Five stupid things not to say on your voice mail greeting

Real-life never stops being amazed at how people sully their reputations by dumb things they say on their voice mail greetings. You surely have your own ideas about it, but after calling a lot of phones, here’s where we sit. 

fivestupidthings1. Nothing

That’s right, Saying nothing in your voicemail greeting tells a caller you can’t be trusted. When callers hear  “213-555-1234 is not available,” their immediate impression is probably that you’re hiding from something — such as an obligation of your own making that you’re trying to shirk.

Which of course might well be true, at least in the United States, where a third of all adults are hounded by debt collectors, according to one recent report.

But suggesting, with your lack of any personalized greeting, that you’re hiding from something leads a caller to instinctively lump you in with all the other deadbeats, liars, cheats, deceivers, frauds, and crooks that so thickly populate the modern landscape. Instantly, you’re depreciated your own stock by a few points.

Conversely, having a personal voicemail greeting that includes your name — at least your first name, or your nickname — tells callers you have nothing to hide and that you’re eager to engage in life’s give and take.

2. “Sorry I can’t get to my phone.”

Really? You are so routinely unable to answer your phone that you make it a feature of your default voicemail greeting? Where do you live, underwater? Where do you keep your phone — in your bank’s safe-deposit box?

Saying you can’t get to your phone brands you a liar. We all know that just about anybody with a phone can sometimes answer it and sometimes not. Stating otherwise in your greeting is a baldface lie. We’d suggest instead just getting a name tag that says hello my name is LIAR.

3. “Leave your name, phone number, and a brief message.”

This is a voicemail phrase straight out of 1978, when disco was king and phones still had cords. Nowadays, you don’t need to teach people how to use voicemail.

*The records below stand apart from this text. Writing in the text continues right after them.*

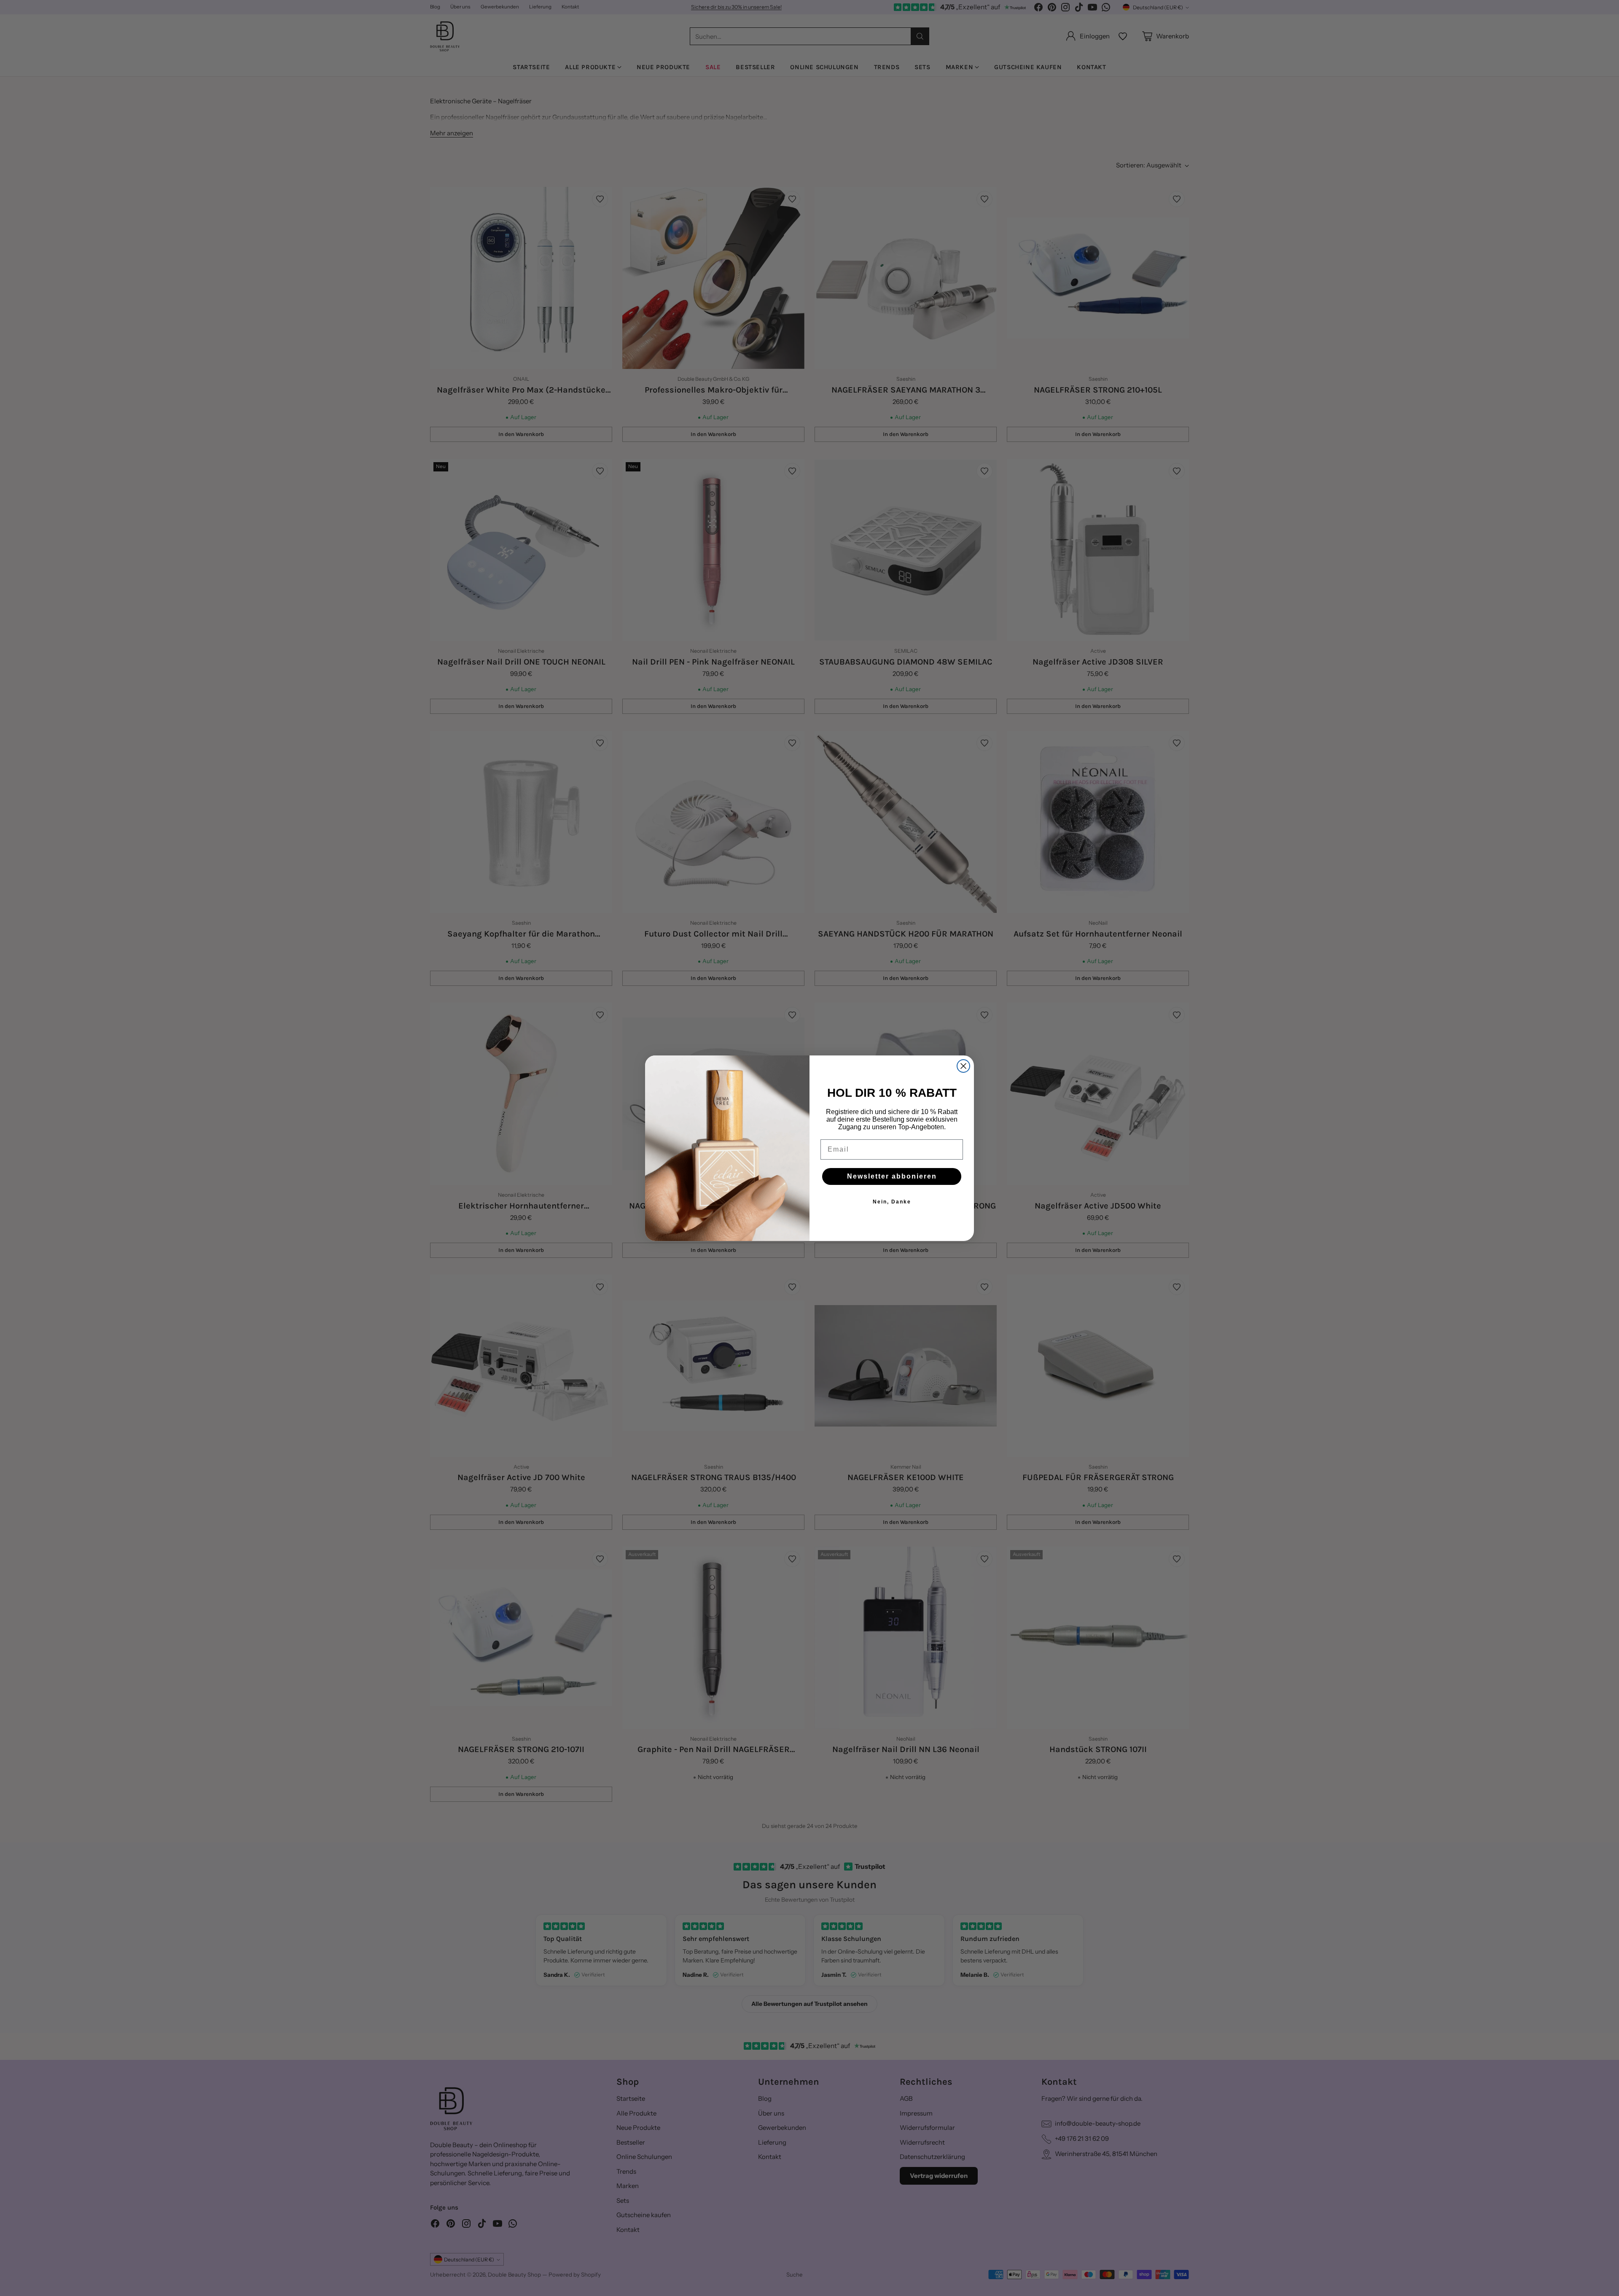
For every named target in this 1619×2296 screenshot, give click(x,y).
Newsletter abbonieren (892, 1176)
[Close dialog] (963, 1066)
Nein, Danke (892, 1202)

After decades of its existence, we pretty much got it.

4. “I’ll get back to you as soon as possible.”

Really? You’ll call back everyone who calls you, and at the very first opportunity? What if it’s a debt collector? A heavy breather? A telemarketer? It’s amazing how many people offer this blatant lie in their voice mail greeting.

Unless you are a robot, you’re like the rest of us: You’ll call back some people who leave a message, and others you won’t. You brand yourself as dishonest by claiming you’ll return all calls.

(You may ask, what’s the problem lying to a telemarkter? Well, a lie is a lie. Why announce to legitimate callers that you’re a circumstantial liar — one who lies depending on the circumstances?)

5. “I’ll try to call you back.”

It’s a step closer to honesty than the previous statement, but it’s also a silly lie, when you really mean what everyone knows: that you might or might not return a call.

It also suggests you’re not in control of the simplest things in your life. That you have extremely large fingers and are often unable to dial your phone correctly. That you’re thrown in jail frequently and the deputy always puts your phone into a PRISONER BELONGINGS envelope that you get back only when your time has been served. Or, whatever.

Saying in your voicemail greeting that you’ll try to return the call marks you not only as a liar, but a goof as well.

A high-class alternative

OK, now that we’ve stated what’s obvious to us, you ask, what’s the perfect voicemail greeting?

To which we say, there’s probably not one. But if you’re absolutely unable to come up with something good, we’d suggest something like this.

“Hi, it’s Francoise, and you’ve reached my voice mail. Please leave a message if you’d like, and I’ll return calls as appropriate. Have a good day.”